__DOCUMENT EXCERPT__
■ ■ ■
Home » News/Views » Counting the cost of inflation measures

Counting the cost of inflation measures

RMT workers on a TUC march, 2023. RMT policy is to use RPI in all negotiations, and to inform Head Office if an employer tries to use CPI. Photo Workers.

How to measure the rate of inflation may seem a technical, dry subject. And much of it is. But its implications matter for workers, not least because of its role as a reference point for pay bargaining…

Most pay negotiations involve arguments about the rate of inflation. Whether a pay rise meets the inflation rate determines whether it’s a real increase in terms of purchasing power or not.

Or sort of. Because the way the headline rate of inflation is calculated can significantly underestimate the real costs facing workers. And beware: the government is planning changes to the way it measures inflation.

The changes coming down the track in Britain may not have been given much publicity, but they will have consequences. And not just for pay bargaining: the government uses one particular measure of inflation, the Consumer Price Index (CPI), as a reference point for changes in pensions.

The first systematic cost-of-living index in Britain began as a monthly publication by the Board of Trade from July 1914 and was used during World War I as the basis for wage increases.

It continued to be calculated by the Ministry of Labour up until 1947, when it was developed into a new Interim Retail Prices Index. Further advances in the collection of price information then carried through to the first official Retail Prices Index (RPI) from 1956.

The rise of CPI

Some of Britain’s finest statisticians played an important role in establishing the index, which then largely remained unchallenged for half a century as Britain’s principal measure of inflation until the rise of the CPI began to assert itself.

The two rates rarely align, and the RPI tends to be higher than the CPI. The latest calculations from the Office for National Statistics (ONS) put the CPI at 2.8 per cent and the RPI at 3.1 per cent. According to Trading Economics, since 2015 the RPI has risen by around 10 percentage points more than the CPI.

‘We can thank the European Union for the Consumer Prices Index…’

And for all this, we can thank the European Union. That’s because the CPI is the British version of the Harmonised Index of Consumer Prices, developed by the European Union and adopted by it in 1997 to assess whether EU member states fulfilled the inflation convergence criterion for joining the European Monetary Union.

Significantly, the Harmonised Index, and therefore the CPI established in Britain, excluded housing costs. Why? Because the statistics couldn’t be collected from member states at the right frequency, and the data couldn’t be incorporated into a harmonised index because owner-occupation and rental percentages vary hugely from country to country.

Mirage

In other words, the idea of a harmonised EU inflation rate was a mirage. Of course, that did not deter Brussels. Nor did it deter Blair’s Labour government from following its European dream.

Rather than accept the reality that the EU’s index was totally unsuitable for Britain, the Labour government adopted it. In 2023 it established the CPI as the target rate for the Bank of England in setting interest rates, as a follow-up to one of the first acts of the government on attaining office in 1997, when it handed over control of monetary policy to the bank.

Consequently, like a cuckoo in the nest, the CPI rose from a footnote in ONS inflation reports to a dominant position, relegating the RPI to the footnote. In so doing, it dealt a massive blow to lower income groups whose housing costs typically account for far more than those of higher earners.
■ ■ ■
__RECORD SET__
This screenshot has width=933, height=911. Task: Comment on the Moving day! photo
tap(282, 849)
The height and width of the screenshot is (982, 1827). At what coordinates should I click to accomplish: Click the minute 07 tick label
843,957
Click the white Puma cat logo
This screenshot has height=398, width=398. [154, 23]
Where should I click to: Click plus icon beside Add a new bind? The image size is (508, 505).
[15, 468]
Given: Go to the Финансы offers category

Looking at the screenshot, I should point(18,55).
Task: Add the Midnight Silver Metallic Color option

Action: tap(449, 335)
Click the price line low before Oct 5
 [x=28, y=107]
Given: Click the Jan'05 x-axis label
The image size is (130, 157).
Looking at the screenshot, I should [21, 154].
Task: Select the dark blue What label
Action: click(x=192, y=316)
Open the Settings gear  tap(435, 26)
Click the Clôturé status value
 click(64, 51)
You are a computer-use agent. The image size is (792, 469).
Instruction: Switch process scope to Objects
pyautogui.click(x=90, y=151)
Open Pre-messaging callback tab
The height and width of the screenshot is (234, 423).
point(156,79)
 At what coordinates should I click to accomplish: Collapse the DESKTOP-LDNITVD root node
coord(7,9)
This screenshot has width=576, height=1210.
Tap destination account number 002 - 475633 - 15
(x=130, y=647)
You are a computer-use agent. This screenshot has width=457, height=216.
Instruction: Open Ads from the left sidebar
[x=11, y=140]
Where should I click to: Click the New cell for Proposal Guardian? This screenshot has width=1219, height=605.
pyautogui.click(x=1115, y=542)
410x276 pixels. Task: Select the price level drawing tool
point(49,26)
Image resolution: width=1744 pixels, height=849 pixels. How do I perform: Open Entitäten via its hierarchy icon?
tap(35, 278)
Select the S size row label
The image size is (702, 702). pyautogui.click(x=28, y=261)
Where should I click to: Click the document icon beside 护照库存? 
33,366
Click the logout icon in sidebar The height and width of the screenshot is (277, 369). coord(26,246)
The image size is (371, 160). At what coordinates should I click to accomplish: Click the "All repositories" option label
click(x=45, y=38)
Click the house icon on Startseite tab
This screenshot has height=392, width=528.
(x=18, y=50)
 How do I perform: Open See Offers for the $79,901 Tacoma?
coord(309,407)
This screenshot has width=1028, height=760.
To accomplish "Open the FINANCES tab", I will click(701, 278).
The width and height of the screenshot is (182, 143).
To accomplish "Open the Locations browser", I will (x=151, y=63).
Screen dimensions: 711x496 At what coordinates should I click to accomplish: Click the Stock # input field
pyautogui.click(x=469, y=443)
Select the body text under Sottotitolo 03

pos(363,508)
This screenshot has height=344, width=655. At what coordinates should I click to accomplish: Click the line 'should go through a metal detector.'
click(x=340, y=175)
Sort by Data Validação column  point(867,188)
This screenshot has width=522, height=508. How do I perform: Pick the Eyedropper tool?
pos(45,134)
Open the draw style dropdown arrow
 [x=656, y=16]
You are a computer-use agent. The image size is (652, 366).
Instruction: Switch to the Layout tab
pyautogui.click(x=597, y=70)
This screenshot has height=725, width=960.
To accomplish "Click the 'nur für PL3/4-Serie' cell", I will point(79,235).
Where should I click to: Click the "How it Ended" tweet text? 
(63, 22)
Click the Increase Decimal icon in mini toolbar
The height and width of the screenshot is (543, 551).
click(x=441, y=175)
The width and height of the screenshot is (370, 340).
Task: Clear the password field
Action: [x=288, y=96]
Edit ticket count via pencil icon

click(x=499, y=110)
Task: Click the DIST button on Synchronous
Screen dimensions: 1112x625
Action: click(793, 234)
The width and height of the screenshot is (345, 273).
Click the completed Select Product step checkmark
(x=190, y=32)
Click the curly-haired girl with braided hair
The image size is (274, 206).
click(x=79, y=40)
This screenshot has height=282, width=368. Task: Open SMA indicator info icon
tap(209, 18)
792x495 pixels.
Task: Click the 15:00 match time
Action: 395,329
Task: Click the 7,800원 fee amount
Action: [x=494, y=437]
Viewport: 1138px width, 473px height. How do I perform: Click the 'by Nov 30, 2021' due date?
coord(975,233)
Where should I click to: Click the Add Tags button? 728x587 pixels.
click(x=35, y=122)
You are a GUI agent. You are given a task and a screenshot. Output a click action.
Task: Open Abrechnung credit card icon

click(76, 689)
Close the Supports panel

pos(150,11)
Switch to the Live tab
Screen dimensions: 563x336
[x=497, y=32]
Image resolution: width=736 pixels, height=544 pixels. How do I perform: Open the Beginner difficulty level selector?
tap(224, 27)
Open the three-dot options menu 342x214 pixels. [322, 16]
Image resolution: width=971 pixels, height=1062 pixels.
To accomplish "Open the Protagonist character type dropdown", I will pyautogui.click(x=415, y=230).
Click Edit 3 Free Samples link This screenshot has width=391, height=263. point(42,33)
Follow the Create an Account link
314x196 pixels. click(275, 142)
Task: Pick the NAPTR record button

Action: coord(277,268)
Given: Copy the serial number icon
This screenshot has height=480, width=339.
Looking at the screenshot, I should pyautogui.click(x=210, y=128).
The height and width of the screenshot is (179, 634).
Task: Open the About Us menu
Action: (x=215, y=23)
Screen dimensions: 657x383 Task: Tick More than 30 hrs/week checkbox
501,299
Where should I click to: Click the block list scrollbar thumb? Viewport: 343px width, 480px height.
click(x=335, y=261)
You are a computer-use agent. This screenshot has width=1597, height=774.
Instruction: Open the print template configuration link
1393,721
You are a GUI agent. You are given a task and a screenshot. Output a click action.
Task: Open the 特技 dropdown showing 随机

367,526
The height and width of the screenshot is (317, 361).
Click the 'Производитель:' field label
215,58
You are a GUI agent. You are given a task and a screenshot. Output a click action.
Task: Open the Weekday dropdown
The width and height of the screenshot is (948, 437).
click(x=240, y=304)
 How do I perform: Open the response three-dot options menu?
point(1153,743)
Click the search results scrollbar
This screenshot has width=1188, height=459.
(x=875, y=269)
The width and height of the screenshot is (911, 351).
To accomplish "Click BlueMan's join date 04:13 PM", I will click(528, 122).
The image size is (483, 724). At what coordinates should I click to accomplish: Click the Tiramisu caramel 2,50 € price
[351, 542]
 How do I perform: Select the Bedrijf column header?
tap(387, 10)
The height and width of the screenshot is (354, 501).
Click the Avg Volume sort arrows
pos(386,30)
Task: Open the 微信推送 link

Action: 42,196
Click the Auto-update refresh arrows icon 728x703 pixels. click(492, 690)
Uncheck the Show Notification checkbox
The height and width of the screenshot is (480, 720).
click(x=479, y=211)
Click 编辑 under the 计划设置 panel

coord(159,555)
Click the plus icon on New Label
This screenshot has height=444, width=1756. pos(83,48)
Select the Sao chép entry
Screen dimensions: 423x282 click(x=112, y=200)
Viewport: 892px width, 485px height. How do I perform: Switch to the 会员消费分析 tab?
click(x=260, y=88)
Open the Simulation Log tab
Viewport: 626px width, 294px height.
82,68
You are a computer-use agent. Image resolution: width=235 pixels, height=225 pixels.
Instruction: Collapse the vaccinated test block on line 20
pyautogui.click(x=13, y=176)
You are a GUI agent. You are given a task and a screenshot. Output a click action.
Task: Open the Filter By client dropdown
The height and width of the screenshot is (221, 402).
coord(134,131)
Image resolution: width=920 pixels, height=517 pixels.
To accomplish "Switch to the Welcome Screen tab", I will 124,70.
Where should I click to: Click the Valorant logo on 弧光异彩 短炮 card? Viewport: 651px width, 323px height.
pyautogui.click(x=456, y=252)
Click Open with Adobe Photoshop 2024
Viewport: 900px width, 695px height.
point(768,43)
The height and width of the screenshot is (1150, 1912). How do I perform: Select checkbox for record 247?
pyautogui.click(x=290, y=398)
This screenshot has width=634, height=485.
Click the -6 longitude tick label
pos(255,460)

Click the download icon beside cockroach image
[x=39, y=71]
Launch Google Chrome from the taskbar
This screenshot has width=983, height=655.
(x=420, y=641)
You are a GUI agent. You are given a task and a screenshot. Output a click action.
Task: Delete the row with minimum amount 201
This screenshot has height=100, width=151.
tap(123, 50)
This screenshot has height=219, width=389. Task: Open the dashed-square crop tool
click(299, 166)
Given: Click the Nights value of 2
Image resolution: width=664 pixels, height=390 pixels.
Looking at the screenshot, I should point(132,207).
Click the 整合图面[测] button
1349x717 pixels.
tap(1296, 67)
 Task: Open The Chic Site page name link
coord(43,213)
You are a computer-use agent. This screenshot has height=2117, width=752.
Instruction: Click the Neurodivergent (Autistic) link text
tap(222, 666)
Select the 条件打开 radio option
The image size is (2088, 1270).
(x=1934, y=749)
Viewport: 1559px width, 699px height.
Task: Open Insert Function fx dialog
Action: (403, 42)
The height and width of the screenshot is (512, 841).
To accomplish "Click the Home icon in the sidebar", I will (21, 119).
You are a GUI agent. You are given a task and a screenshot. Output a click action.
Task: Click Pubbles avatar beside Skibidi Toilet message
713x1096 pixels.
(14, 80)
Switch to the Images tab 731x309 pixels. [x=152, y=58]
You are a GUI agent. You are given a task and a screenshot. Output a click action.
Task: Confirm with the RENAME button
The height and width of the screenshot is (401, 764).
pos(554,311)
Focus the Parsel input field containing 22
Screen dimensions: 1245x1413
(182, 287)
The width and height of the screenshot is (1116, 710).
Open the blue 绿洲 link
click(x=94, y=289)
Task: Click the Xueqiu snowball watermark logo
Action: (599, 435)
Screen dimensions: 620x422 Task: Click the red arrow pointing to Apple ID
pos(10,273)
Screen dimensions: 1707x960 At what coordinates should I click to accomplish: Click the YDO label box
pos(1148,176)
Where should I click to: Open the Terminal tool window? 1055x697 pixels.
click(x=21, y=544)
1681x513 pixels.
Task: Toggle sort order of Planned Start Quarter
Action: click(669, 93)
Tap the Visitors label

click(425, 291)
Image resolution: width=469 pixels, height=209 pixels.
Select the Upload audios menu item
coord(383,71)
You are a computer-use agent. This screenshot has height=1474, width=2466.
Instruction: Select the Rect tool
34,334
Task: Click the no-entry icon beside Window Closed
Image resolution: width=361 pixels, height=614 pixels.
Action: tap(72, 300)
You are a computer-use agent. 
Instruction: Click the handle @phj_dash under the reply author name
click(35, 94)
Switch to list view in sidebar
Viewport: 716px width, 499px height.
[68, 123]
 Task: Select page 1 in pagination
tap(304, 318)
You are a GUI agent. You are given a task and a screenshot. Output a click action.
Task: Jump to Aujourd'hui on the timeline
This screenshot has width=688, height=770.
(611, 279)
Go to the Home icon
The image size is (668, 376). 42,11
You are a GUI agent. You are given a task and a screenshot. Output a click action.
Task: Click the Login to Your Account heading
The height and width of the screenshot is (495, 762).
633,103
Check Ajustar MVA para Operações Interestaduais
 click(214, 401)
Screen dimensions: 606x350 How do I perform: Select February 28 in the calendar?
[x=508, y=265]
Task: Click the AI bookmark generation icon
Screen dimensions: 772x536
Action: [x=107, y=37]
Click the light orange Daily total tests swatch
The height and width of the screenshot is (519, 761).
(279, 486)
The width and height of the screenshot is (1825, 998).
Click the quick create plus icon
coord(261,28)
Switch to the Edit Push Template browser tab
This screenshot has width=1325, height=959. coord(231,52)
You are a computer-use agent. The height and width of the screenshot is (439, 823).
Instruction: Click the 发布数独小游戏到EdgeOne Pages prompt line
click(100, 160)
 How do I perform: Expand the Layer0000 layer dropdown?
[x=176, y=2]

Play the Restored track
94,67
■ ■ ■
__WORK TO COMPLETE__
• a. According to the article on inflation measures, which costs did the Harmonised Index, and therefore the CPI, exclude?
• b. Continue the article on inflation measures from the end of its final sentence.
The listing is separate material, unrelated to the article on inflation measures.

__TASK RESULTS__
• a. It excluded housing costs.

• b.
According to the Trust for London, housing costs of people in poverty account on average for 57 per cent of income, as against 12 per cent for those not in poverty.

The UK Statistics Authority (the UKSA, which oversees the work of the ONS) then swung its support firmly behind a version of the CPI called CPIH, which makes an adjustment for the fact that the CPI does not take account of owner occupier costs (despite the majority of dwellings in the UK being owner occupied).

And it got worse. In 2020 the then Conservative government accepted a recommendation from the UKSA to effectively abolish the RPI from 2030.

Displaying a sleight of hand even in the way the change is to be made, a measure called RPI will be retained, but the way in which it will be calculated will be entirely shifted to CPIH.

Every time the proposal to downgrade the RPI had been put out to consultation, it invariably met overwhelming opposition, but the UKSA appeared set on a course from the outset that no arguments would deflect it from erasing the measure.

Unconvincing

This was despite a marked inability to offer a convincing case to justify the dumping of the RPI. Firstly, the authority made the case on the basis of “substitution” – the concept that people switch to cheaper alternative goods and services when faced with price increases. But it was then forced to acknowledge that the effect on the RPI was uncertain because of lack of accuracy in deciding the scale of substitution. 

‘The discrepancy between RPI and CPI can have a significant impact over time…’

Then the government resorted to a statistical tendency called “price bounce” – until it found that this contributed less than 0.1 per cent to the value of the RPI. And finally it has fallen back on “international best practice”, which is suspiciously similar to the argument that a lot of other countries use the CPI so we should follow suit.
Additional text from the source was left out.